Kanzaï est un K, pardon un cas, pas au sens clinique mais sur le plan musical. Il est venu tard à la musique, à un âge où les vocations sont déjà tout tracées. C’est, en effet, dans les années 90 qu’il a commencé à gratouiller un crincrin en imitant Cabrel, au grand désespoir de ses voisins dont les tympans souffraient le martyr. Comme les Gaulois d’Astérix souffraient devant la cornemuse d’Assurancetourisque. Et puis, patiemment il a fait ses gammes et est devenu un virtuose de la guitare et un musicien qui compte sur notre scène musicale.

Il a offert un mémorable concert lors du festival Jazz à Ouaga. Lui au micro et jouant l’accompagnement avec une guitare acoustique, avec un trio d’instrumentistes de talent. Son jeune batteur cogne les cymbales avec la fureur d’un dément si bien qu’il fait penser au Who et on se dit qu’il va massacrer son matos à la fin du concert. Il était accompagné de Jean Philippe Rykiel, un malvoyant qui a une grande maîtrise du piano. A le voir jouer et à entendre ses notes-une musique des anges-on parierait qu’il a des yeux au bout des doigts. Avec ces musiciens, Kanzaï a revisité ses compositions, entre chanson française, folk, rock, le tout mâtiné des sonorités du terroir.

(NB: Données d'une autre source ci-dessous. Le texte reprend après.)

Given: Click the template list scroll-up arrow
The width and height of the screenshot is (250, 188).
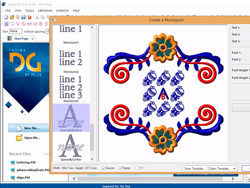Looking at the screenshot, I should point(92,28).
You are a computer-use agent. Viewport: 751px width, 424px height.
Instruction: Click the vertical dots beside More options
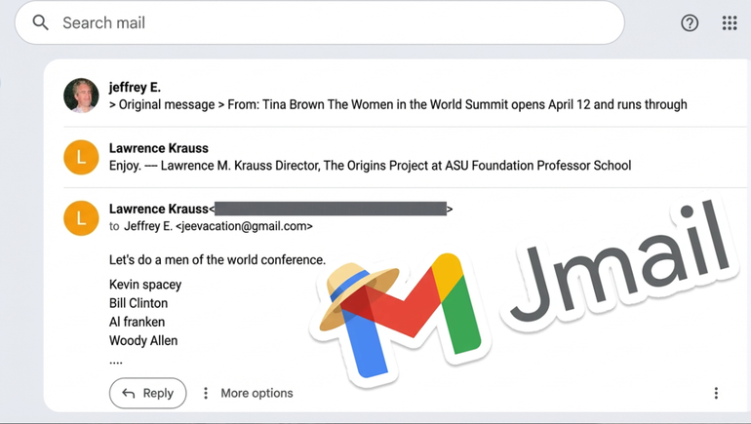[x=206, y=393]
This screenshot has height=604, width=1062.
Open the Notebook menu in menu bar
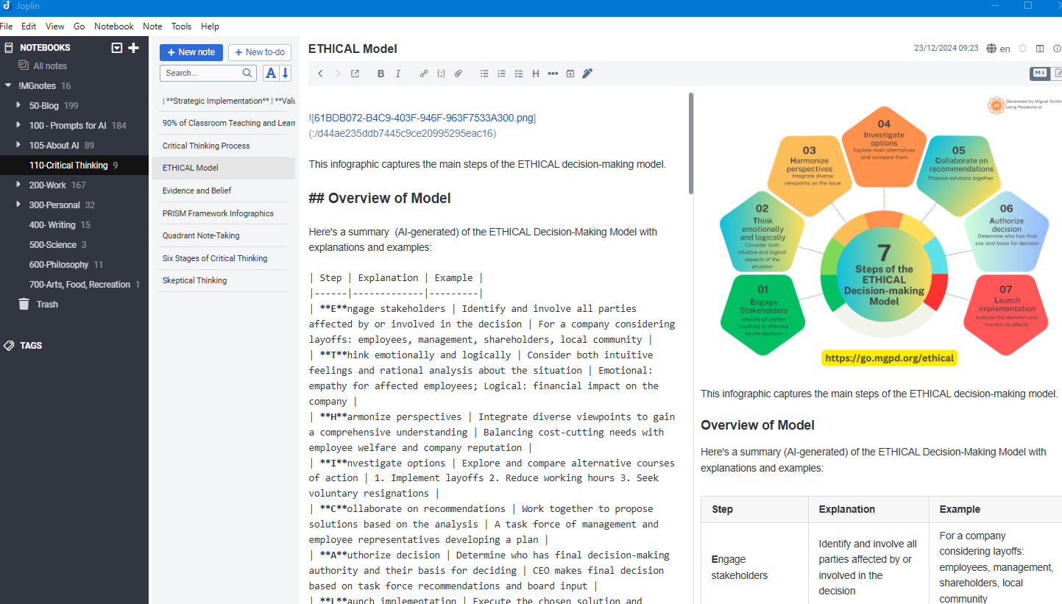click(x=114, y=26)
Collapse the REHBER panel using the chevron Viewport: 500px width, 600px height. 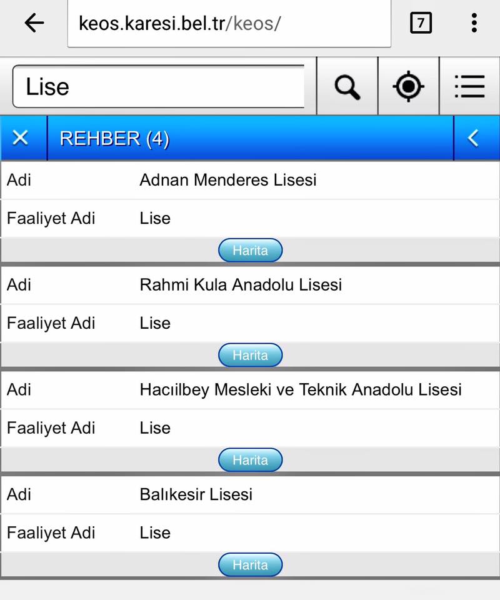(474, 138)
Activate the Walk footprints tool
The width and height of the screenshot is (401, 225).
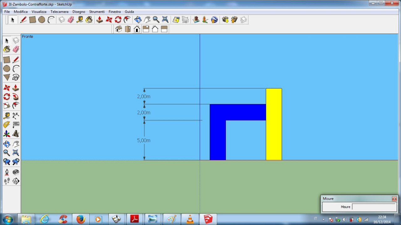coord(7,181)
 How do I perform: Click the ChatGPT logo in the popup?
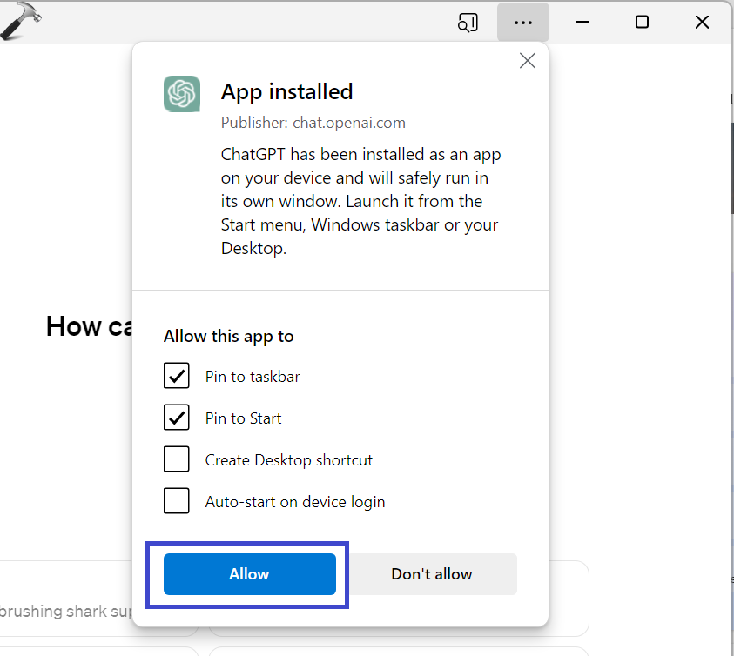click(182, 93)
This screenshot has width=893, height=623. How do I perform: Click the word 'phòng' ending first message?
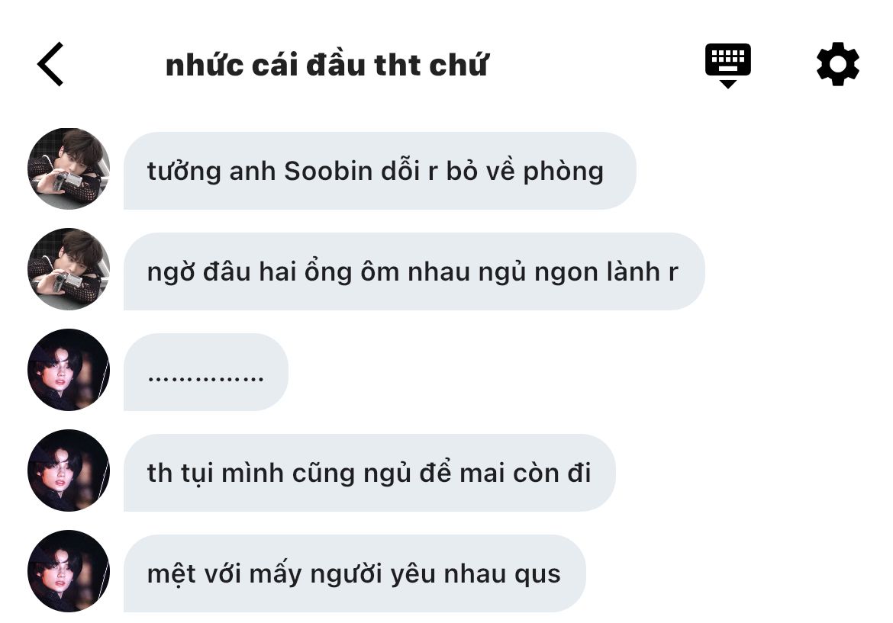[x=563, y=172]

Les récitals de Kanzaï plaisent, ils entraînent le public dans des voyages très colorés et d’un exotisme garanti ! Personnellement, ce n’est pas ce côté de l’artiste que nous aimons. Peut-être parce que nous n’aimons pas beaucoup la chanson française. C’est là aussi que l’on sent la trop grande influence de Cabrel, influence qui écrase l’artiste au lieu de l’inspirer. D’ailleurs, les textes à force de chercher à tout prix la rime ou la consonance, deviennent mièvres au niveau du sens et brouillent le sens du message. Il faudrait qu’il cherche un parolier parmi les poètes de la capitale s’il veut poursuivre dans cette voie mais pour nous, son talent se trouve ailleurs.

Ce talent est là lorsque Kanzaï oublie Cabrel, qui chante dans sa langue, se laisse aller à des improvisations et sculpte des bijoux sonores. Comme lorsqu’il nous entraîne dans un Denkè-denkè endiablé. Quand Jean Philippe Rykiel imite à merveille la flûte peule sur son clavier et que le jeune batteur sort de ses percussions, les notes syncopées de la calebasse, le public est debout ! C’est le vrai Kanzaï, celui qui revisite le répertoire traditionnel pour créer une musique moderne qui conserve le substrat de nos cultures.

On espère que Kanzaï nous proposera bientôt une compilation qui sera une odyssée à travers les musiques du terroir.